Our aim when exercising is to reach what I call the mitochondrial threshold. To understand what it is, let me briefly explain the relationship between energy and mitochondrial activity.
Mitochondria is an organelle that is present in most Eukaryotic cells (such as human cells). It’s main function is to generate energy in the form of adenosine triphosphate (ATP). mitochondria use byproducts of glucose breakdown that originates either from the food we eat or our energy stores (or converted from fat and protein), to fuel this process. This is called aerobic respiration because it requires oxygen to work.

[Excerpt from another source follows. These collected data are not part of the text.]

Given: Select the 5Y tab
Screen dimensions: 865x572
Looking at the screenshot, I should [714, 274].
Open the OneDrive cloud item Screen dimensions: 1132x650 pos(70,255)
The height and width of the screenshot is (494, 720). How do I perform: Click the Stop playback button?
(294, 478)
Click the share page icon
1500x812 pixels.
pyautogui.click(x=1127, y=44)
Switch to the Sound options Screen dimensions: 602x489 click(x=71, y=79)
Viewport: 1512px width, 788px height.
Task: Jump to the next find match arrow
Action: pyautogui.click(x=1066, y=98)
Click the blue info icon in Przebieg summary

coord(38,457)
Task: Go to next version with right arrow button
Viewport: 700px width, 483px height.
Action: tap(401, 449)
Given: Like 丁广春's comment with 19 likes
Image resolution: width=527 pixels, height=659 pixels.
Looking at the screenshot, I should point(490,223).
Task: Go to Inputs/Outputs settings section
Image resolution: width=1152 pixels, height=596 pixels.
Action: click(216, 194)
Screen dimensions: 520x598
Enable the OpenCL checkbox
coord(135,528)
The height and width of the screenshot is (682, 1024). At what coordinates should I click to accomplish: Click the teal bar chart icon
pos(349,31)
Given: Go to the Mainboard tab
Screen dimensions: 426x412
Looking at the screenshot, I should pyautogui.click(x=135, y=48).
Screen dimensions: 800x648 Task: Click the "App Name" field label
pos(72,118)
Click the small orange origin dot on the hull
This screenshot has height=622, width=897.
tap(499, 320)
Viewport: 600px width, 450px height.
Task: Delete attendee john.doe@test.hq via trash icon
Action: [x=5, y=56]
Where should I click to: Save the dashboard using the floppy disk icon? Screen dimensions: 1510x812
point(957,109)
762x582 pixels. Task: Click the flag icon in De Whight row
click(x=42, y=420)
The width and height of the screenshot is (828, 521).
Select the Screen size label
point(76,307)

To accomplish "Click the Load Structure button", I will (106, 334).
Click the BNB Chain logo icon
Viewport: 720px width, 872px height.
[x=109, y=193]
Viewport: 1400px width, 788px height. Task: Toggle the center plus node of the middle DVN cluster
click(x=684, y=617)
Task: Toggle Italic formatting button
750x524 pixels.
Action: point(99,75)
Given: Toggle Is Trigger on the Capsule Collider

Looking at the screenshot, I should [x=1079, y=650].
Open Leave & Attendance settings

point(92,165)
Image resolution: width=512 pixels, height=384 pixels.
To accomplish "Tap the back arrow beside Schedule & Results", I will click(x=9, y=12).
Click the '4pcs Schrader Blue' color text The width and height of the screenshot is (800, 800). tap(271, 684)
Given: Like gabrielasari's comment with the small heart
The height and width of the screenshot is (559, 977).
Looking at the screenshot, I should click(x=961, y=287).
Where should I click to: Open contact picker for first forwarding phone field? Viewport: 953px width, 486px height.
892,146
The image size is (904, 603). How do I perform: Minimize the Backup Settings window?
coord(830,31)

Our body requires a constant flow of energy. Even when we are sleeping. Our brain, which never turns off, consumes around 20% of our energy. Glucose and fat are great stores of energy but they are too slow a resource to be used in the chemical reactions that keep our cells alive. This is why we need ATP. ATP is very efficient in providing energy for chemical reactions but is very unstable and is not a good energy storage unit.
Think of ATP as the cash in your wallet that you use for daily exchanges. Glucose is more like a medium term store of value like your current bank account and fat is more of a long term store of value like your savings account or gold investment. That’s why ATP is usually called the main energy currency of our cells.
Mitochondrial dysfunction has been linked to a myriad of chronic diseases, from heart disease to metabolic disease and diabetes and even ageing and cancer. It’s not controversial to say that healthy functioning mitochondria are a good marker of general health.
How do we increase the efficiency of our mitochondria? We need to talk about the other way our cells generate ATP first, anaerobic respiration.
Anaerobic respiration is when our cells produce ATP from the breakdown products of glucose without requiring oxygen. The problem with this energy pathway is that it is substantially less efficient than aerobic respiration. In fact, aerobic respiration generates 13 times more ATP from the same amount of glucose compared to anaerobic respiration.
When is anaerobic respiration used? When oxygen is limited, and more importantly, when the mitochondria are working at full capacity but our cells are still demanding more energy (i.e. when our mitochondrial capacity can’t keep up with our energy requirements)
When we exercise, we increase our energy demands. The higher the intensity, the more ATP we need available, the more mitochondria are utilized to pump out that ATP to meet our energy requirements. The point at which we reach maximum mitochondrial capacity and start generating ATP through anaerobic respiration is what I call the mitochondrial threshold (in reality, anaerobic respiration starts to kick in before this threshold is reached but this is a useful simplification)
This is the sweet spot we want to be hitting when we exercise. Why? Because reaching this threshold signals to our cells that they need to increase their mitochondrial capacity by building more mitochondria and improving mitochondrial efficiency. This raises our mitochondrial threshold and boosts our metabolic efficiency.
In a lab, we could measure lactate (a byproduct of anaerobic respiration). Another useful measure is VO2 which is the rate at which our body consumes oxygen during exercise. The aim here would be to reach around 70% of our maximum oxygen consumption capacity or VO2 max.
But most of us don’t have a moving lab at the gym. A good proxy is to use heart rate zones, which is a way of evaluating the intensity of your training by measuring your heart rate compared to your maximum heart rate.
Each one of us has a resting heart rate and a maximum heart rate. The most accurate way to measure your maximum heart rate is to do an exercise tolerance test (directly measure your heart rate while on a treadmill exercising at maximum intensity) but there are calculators you can find online that can be used to estimate your maximum heart rate. Exercise can be categorised into 5 “heart rate zones” based on the level of intensity in relation to maximum heart rate.
Most experts believe that reaching around 70% of our maximum heart rate (or heart rate zone 2) is enough to reach the mitochondrial threshold. There is also evidence that higher levels of intensity for shorter periods (HIIT) can stimulate mitochondrial function.
In short, one of the most important ways to improve our metabolic health is to exercise in zone 2 regularly and use bouts of high intensity training to boost our mitochondrial efficiency and prevent mitochondrial dysfunction.